Part of the debate – in the Senedd at 6:41 pm on 19 October 2022.
Diolch yn fawr. Thank you to Altaf Hussain, who is my secret special adviser in the NHS, for bringing forward this short debate and for his recent invitation to Cwm Taf Morgannwg to meet with clinicians delivering those prehabilitation services. I very much look forward to our joint visit next month.
I recognise how important it is to help people get ready for their cancer treatment and for them to be in the best place possible in terms of condition for a good recovery. So, being referred with suspected cancer and then waiting, often in fear, as you've suggested, with a huge degree of uncertainty until the tests and the treatment come around is a really difficult experience for many people.
So, rather than wasting this time and leaving people to cope, we have an opportunity here to get them ready and to empower them to take some control. This is always something they can do, even if it's over a few weeks, to get themselves ready. Actions can include addressing the psychological impact of a diagnosis and developing some coping techniques and strategies. And as you've suggested, people can work on their nutrition and their fitness and their strength so that they are ready to face their treatment and have, as you both suggested, a better chance of recovery afterwards. So, if we can be alongside people, giving them that emotional support, encouraging and supporting people with appropriate changes to their lifestyle, then they'll have a better experience and a better chance of a good outcome.

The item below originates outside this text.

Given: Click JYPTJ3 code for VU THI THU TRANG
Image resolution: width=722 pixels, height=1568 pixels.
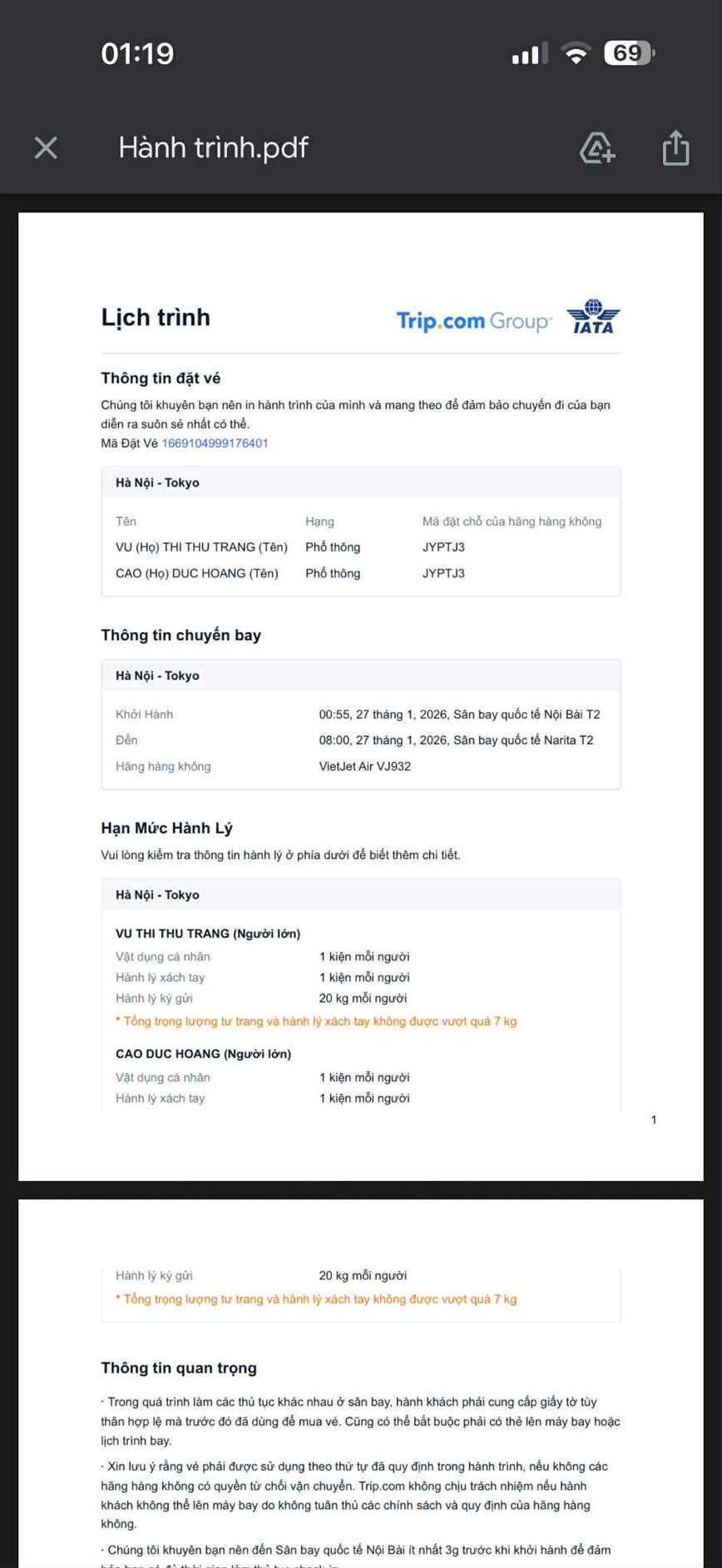Looking at the screenshot, I should click(x=443, y=547).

Prehabilitation enables people with cancer to prepare for cancer treatment, maximising their ability to withstand the side effects. Evidence suggests that prehabilitation delivers better outcomes with fewer complications. If the impact of prehabilitation was achieved by a drug, we'd no doubt be prescribing it, so we need to work together to put this support in place, and that's why we've set a very clear expectation in the quality statement for cancer: prehabilitation and rehabilitation are key parts of that cancer pathway. Included within the quality statement, we've introduced 21 nationally agreed cancer pathways, and these set out how the various cancer-type pathways should function and what should be involved. They all involve prehabilitation at key points in the pathway.
I expect it to become a more common and standardised part of the cancer pathway over the next few years, as health boards develop new ways of working and the evidence base grows. But it's not easy, it's not just as simple as saying, 'Just do it.' The cancer clinical teams and the allied health professionals in particular are already under immense pressure, given the large increase in the number of people being referred for cancer. There's no extra money to throw at this, as we've already been providing every last bit of resource to supporting recovery in services.
That's why it's important that we look at whether we can scale access to prehabilitation through digital through digital services. The Wales Cancer Network has funded pilots, and we have those pilots under way in our health boards, in collaboration with the Bevan Commission, to see if digital solutions can help. The Wales Cancer Network has also appointed a lead medical clinician and a lead cancer allied health professional to help work on this over the next two years. The post will help co-ordinate and guide the health boards' efforts, so that we can put these services in place for more cancer pathways in more health boards in a way that's sustainable. This work will be overseen by an all-Wales cancer prehabilitation group, reporting to the Wales Cancer Network board, as part of the NHS executive.